Le Convention sur la biodiversité pose la question du partage des bénéfices nord – sud. On observe que les accords de partage des bénéfices concernent tout d’abord tous les États avec un cadre international de mise en œuvre commun mais une application défaillante du principe de consentement préalable. Ce sont les entreprises elles-mêmes qui détiennent une position clef dans cette définition des accords. Un grand nombre de ressources sont localisées sur différents sites et les grandes entreprises peuvent négocier avec différents États en parallèle afin d’avoir un accord le plus favorable possible. De plus, il n’y a pas de lien directe entre l’article sur le partage des bénéfices et l’article sur la protection des minorités [article 8]. Il n’est pas prévu dans la Convention sur la biodiversité que le partage des bénéfices puisse se faire avec les communautés autochtones.
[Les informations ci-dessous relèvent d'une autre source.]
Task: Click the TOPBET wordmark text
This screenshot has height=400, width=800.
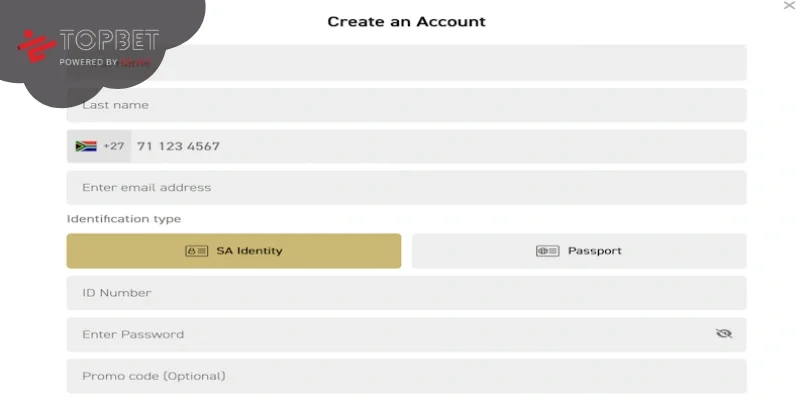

« the indigeneous peoples in most cases prefer to achieve respect an improvement in their living conditions (schools, roads, hospitals), while money as a medium of benefit-sharing is as a rule demanded by the governments. »

— représentant de Novartis, cité in Brand et al., 2008

Cela pose la question de la redistribution des bénéfices entre les pays du nord et les pays du sud et à l’échelle infranationale entre l’État et les communautés autochtones. Les firmes privilégient une négociation du partage des bénéfices qui ne passe pas par une rétribution par millions mais plutôt par des actions. Le transfert monétaire implique de rendre visible le prix donné à la nature et pourrait être répliqué dans d’autres pays pour d’autres types d’accord.

Les cas de biopiratrie sont encore légions sous le cadre de la Convention sur la biodiversité. Lorsqu’il y a un accès légal mais que d’une part l’entreprise met un brevet sur un copie absolue, dans ce cas il y a biopiratrie. Si il y a un accès légal mais l’accord ABS a été cassé, c’est-à-dire qu’on a signé un accord de consentement préalable mais qui n’est pas respecté est un acte de biopiraterie.

Forms of biopiracy.png

Le protocole de Nagoya et la conservation[edit | edit source]

Le protocole de Nagoya à la Convention sur la diversité biologique vise à renforcer les questions de consentement préalable et d’accès équitable aux ressources génétiques prévoyant qu’on va remettre en place des aires protégées afin de renforcer la conservation et qu’on va renverser la charge de la preuve. Ce ne sera plus aux tribus de venir demander aux firmes pharmaceutiques de respecter l’accord mais aux firmes de prouver qu’elles ont demandées le consentement préalable. La charge de la preuve parle de la responsabilité dans les pays du nord plutôt que dans les pays du sud qui n’ont pas toujours les moyens de faire la police sur ces brevets. Tous les États vont devoir s’engager sur cette vérification avant même la mise sur le marché. Le protocole de Nagoya n’est toujours pas ratifié. Il faut attendre 50 États pour qu’il entre en vigueur. La question est de savoir si on va parvenir à renforcer le système de partage des bénéfices et de consentement préalable. C’est une question fondamentale sur l’avenir des négociations internationales sur l’environnement et des rapports nord – sud autour des ressources planétaires partagées.

« Le protocole de Nagoya est une réussite historique" Jim Leape, WWF International“"Grâce à beaucoup de sagesse, d'énormes efforts et des larmes, nous avons réussi ! »

— ministre de l'environnement japonais, Ryu Matsumoto.